State management is what makes Terraform idempotent and plan-able. Terraform maintains a state file that maps each resource in the configuration to its real-world counterpart (identified by cloud provider resource IDs). When you run terraform plan, Terraform compares the current state file against your configuration and the live infrastructure, producing a diff that shows exactly what will change before any change is made. For team workflows, state is stored in a shared backend (S3, GCS, Terraform Cloud) with locking to prevent concurrent modifications. This auditability and predictability make Terraform the dominant IaC tool for provisioning ML training and serving infrastructure in regulated and collaborative environments.

How it works

Write configuration

Engineers write HCL files (.tf) that declare resources, data sources, variables, outputs, and modules. Resources correspond to infrastructure objects (an EC2 instance, an S3 bucket, a Kubernetes deployment). Data sources read existing infrastructure without managing it. Variables parameterize configurations for reuse across environments. Modules encapsulate reusable sets of resources — a "GPU training cluster" module can be instantiated multiple times with different instance types and regions.

Initialize and plan

Running terraform init downloads required providers and modules and initializes the backend. Running terraform plan produces a human-readable execution plan: a list of resources to add (+), change (~), or destroy (−). The plan phase is read-only — it makes no changes to infrastructure. Teams typically integrate terraform plan into CI pipelines to review changes in pull requests before merging.

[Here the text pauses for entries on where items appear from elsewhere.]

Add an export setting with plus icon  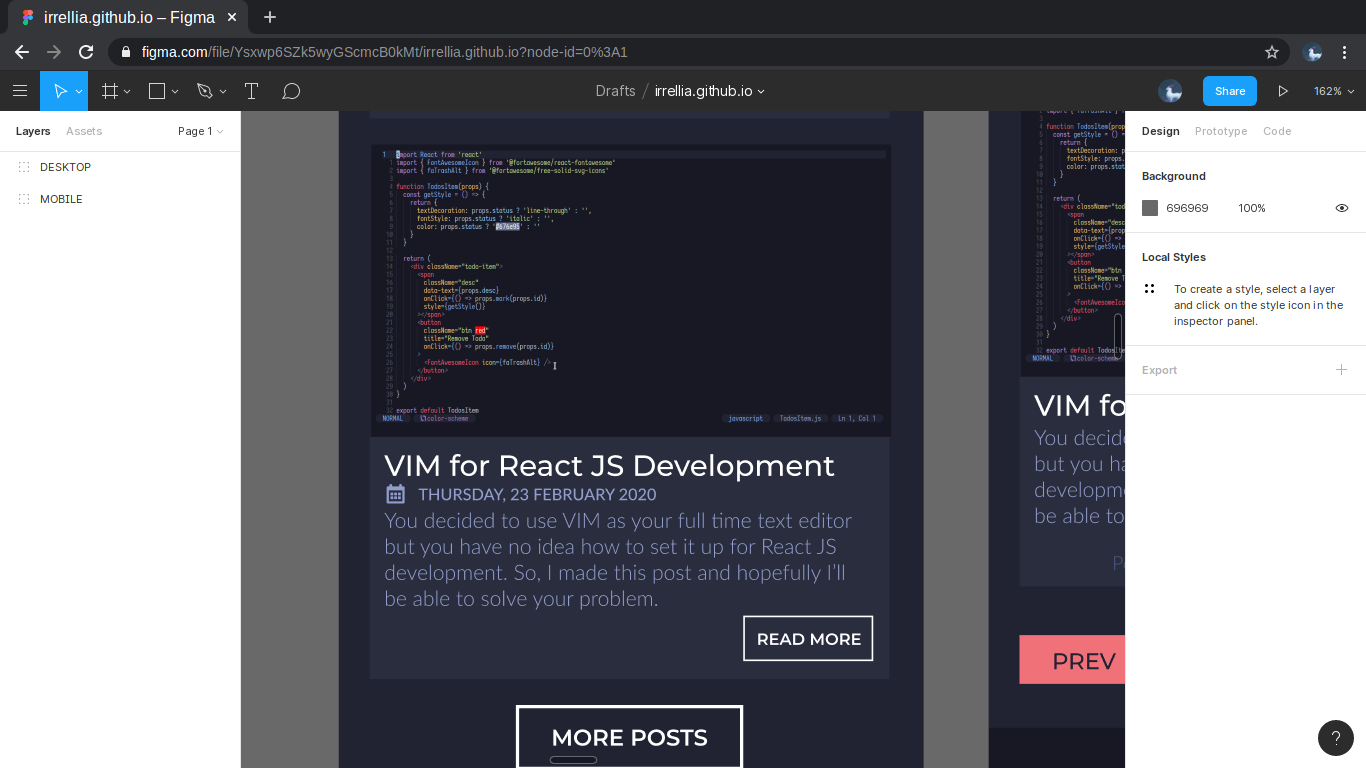pyautogui.click(x=1341, y=370)
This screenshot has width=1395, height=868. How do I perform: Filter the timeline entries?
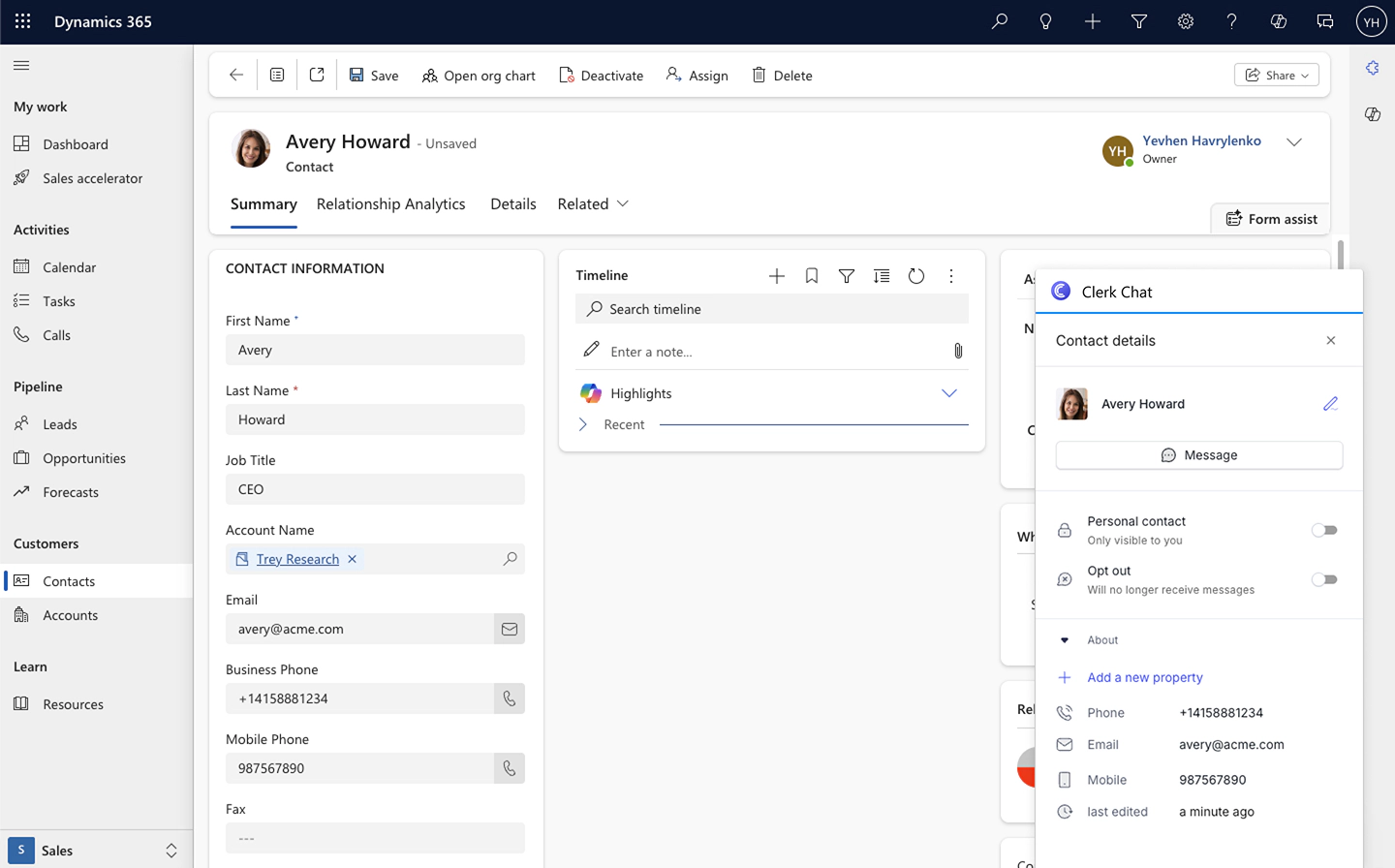(x=846, y=275)
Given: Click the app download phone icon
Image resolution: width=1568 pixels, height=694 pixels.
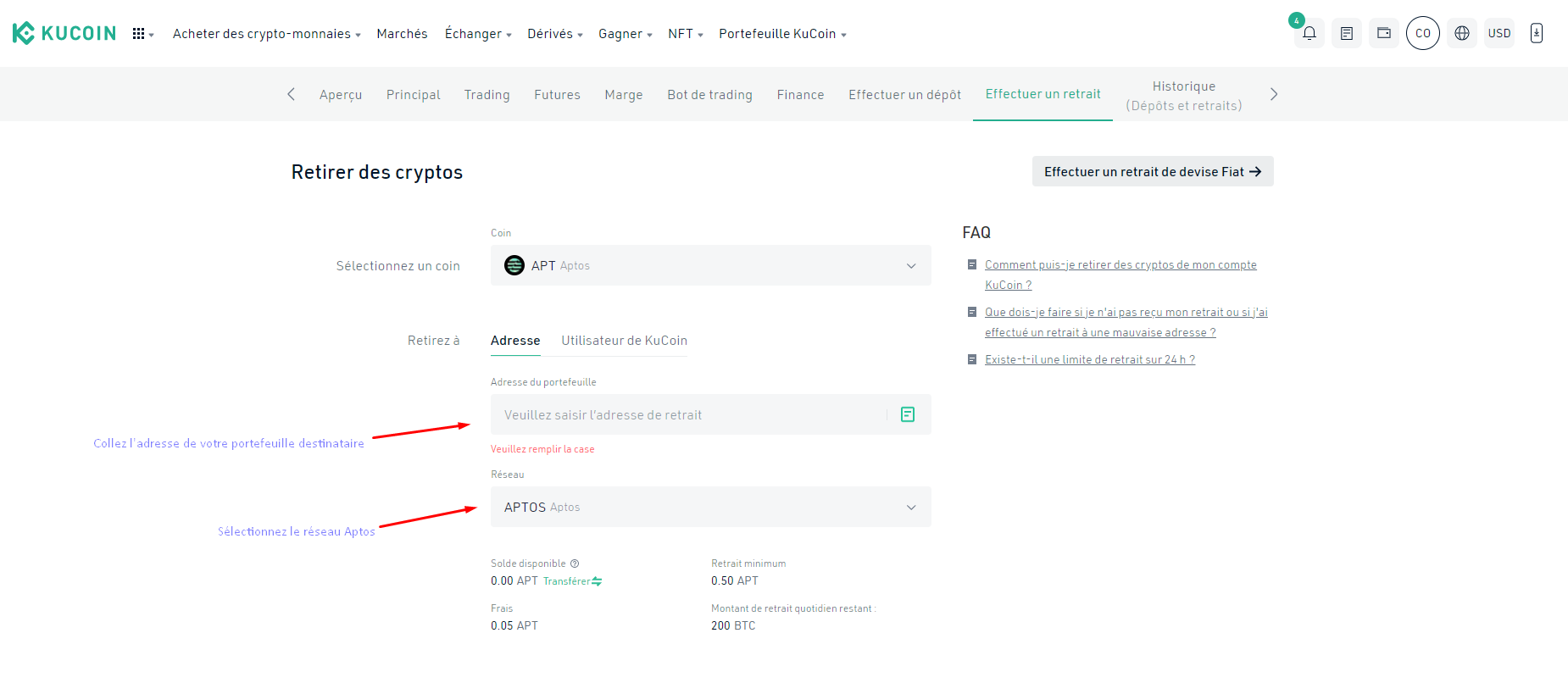Looking at the screenshot, I should click(x=1536, y=34).
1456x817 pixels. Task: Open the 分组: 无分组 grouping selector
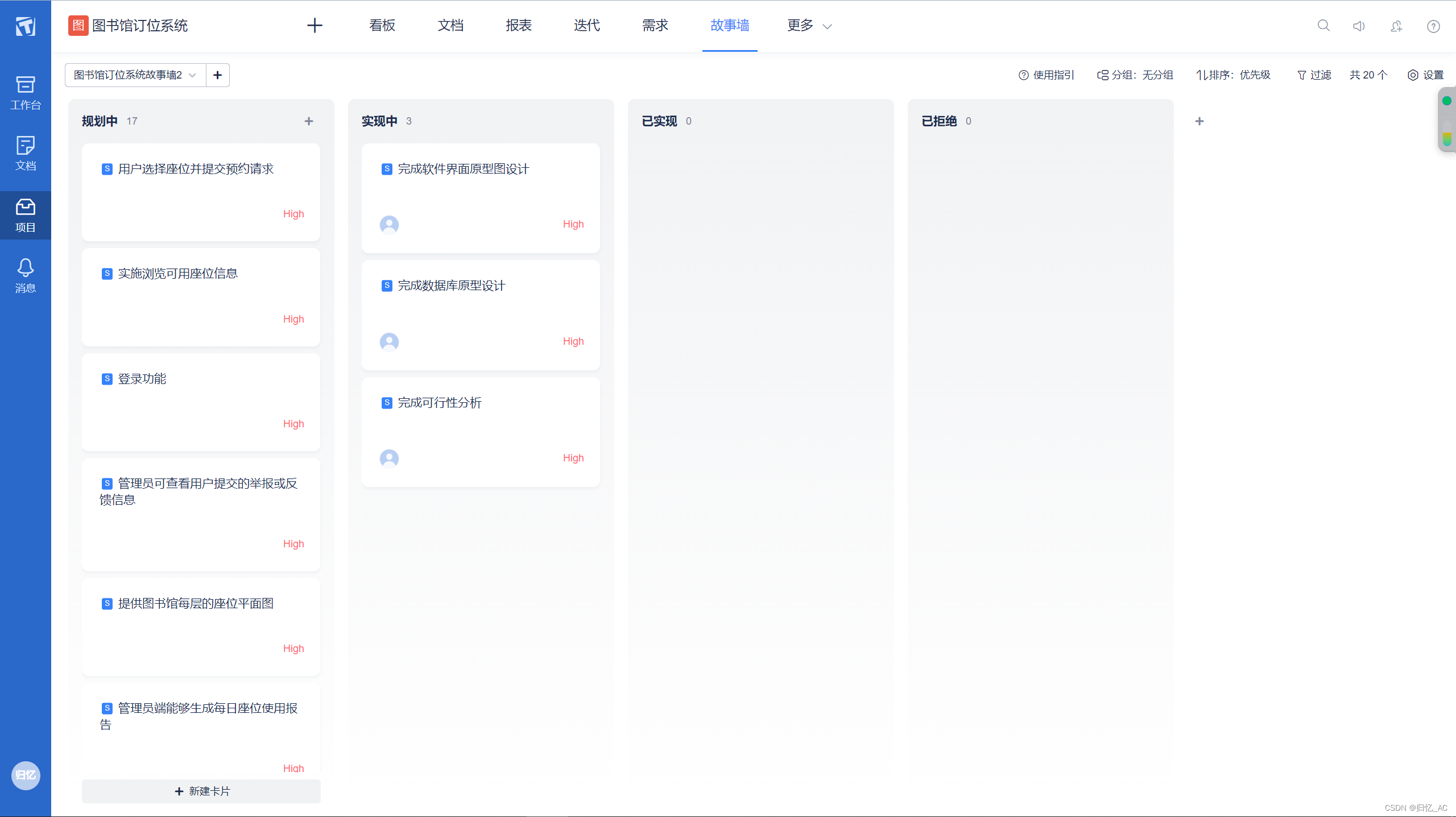[x=1135, y=75]
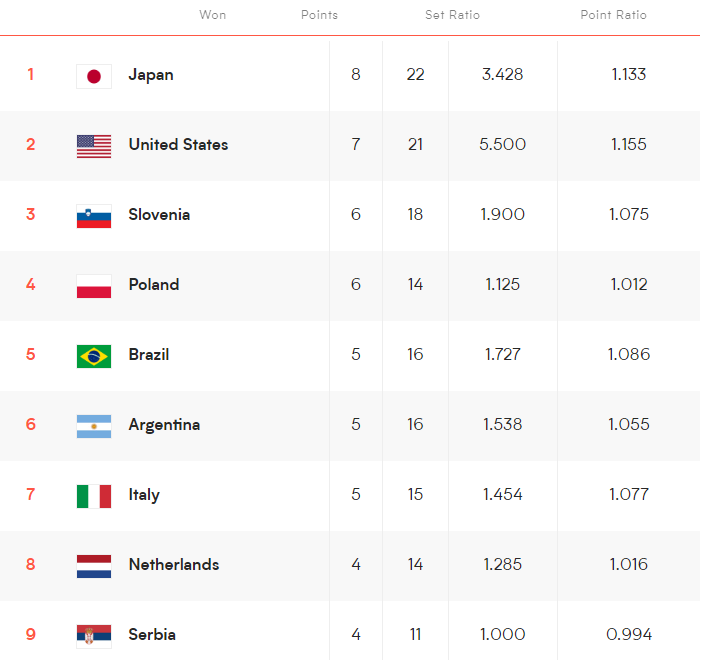709x660 pixels.
Task: Open the Japan team link
Action: (x=151, y=75)
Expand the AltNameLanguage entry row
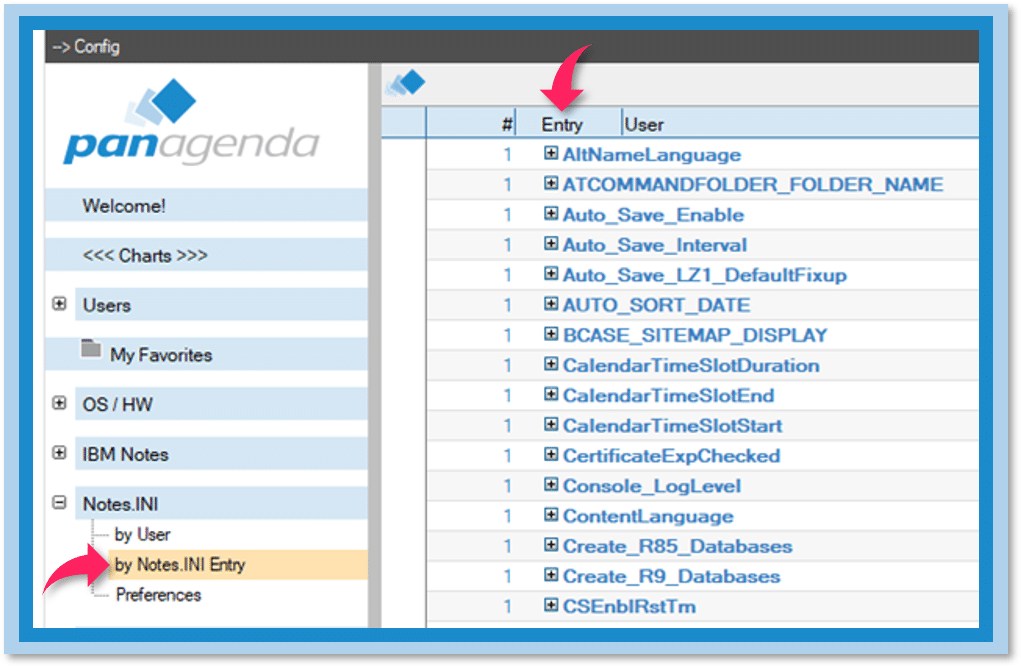 coord(550,155)
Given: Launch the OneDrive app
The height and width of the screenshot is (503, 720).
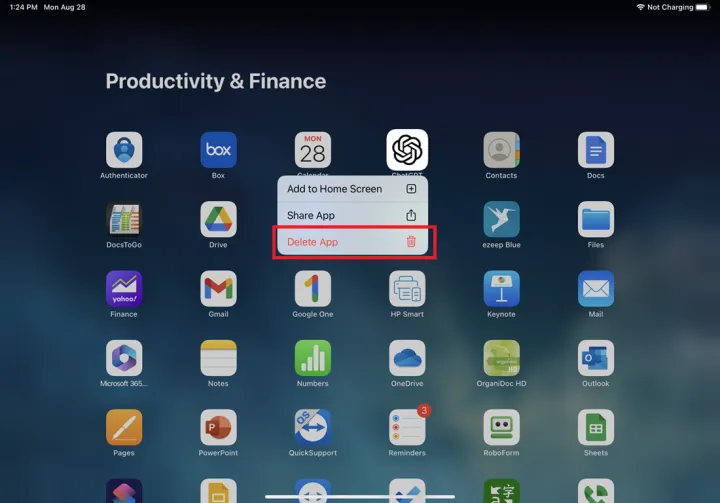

Apply and state management

terraform apply executes the plan, calling provider APIs to create, update, or delete resources in dependency order. Terraform resolves the dependency graph automatically based on references between resources (e.g., a subnet that references a VPC ID). After apply, the state file is updated to reflect the new infrastructure state. For ML infrastructure, this means GPU instances, storage buckets, IAM roles, and Kubernetes clusters are all created in the correct order with the correct configurations in a single command.

Destroy and lifecycle management

terraform destroy tears down all resources managed by the configuration — useful for ephemeral training environments that should not run (and cost money) between training jobs. Lifecycle meta-arguments (create_before_destroy, prevent_destroy, ignore_changes) give fine-grained control over how Terraform handles sensitive resources like model artifact storage buckets that must never be accidentally deleted.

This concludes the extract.